◆ **EXERCISE**
Every record needs to be set down again without a single difference.

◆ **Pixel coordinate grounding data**
[Start of Attachment]
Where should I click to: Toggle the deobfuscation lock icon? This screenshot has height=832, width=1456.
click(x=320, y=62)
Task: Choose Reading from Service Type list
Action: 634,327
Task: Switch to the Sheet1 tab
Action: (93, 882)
[End of Attachment]
◆ **EXERCISE OUTPUT**
Where should I click to: Toggle the deobfuscation lock icon? This screenshot has height=832, width=1456.
click(x=320, y=62)
Task: Choose Reading from Service Type list
Action: 634,327
Task: Switch to the Sheet1 tab
Action: (93, 882)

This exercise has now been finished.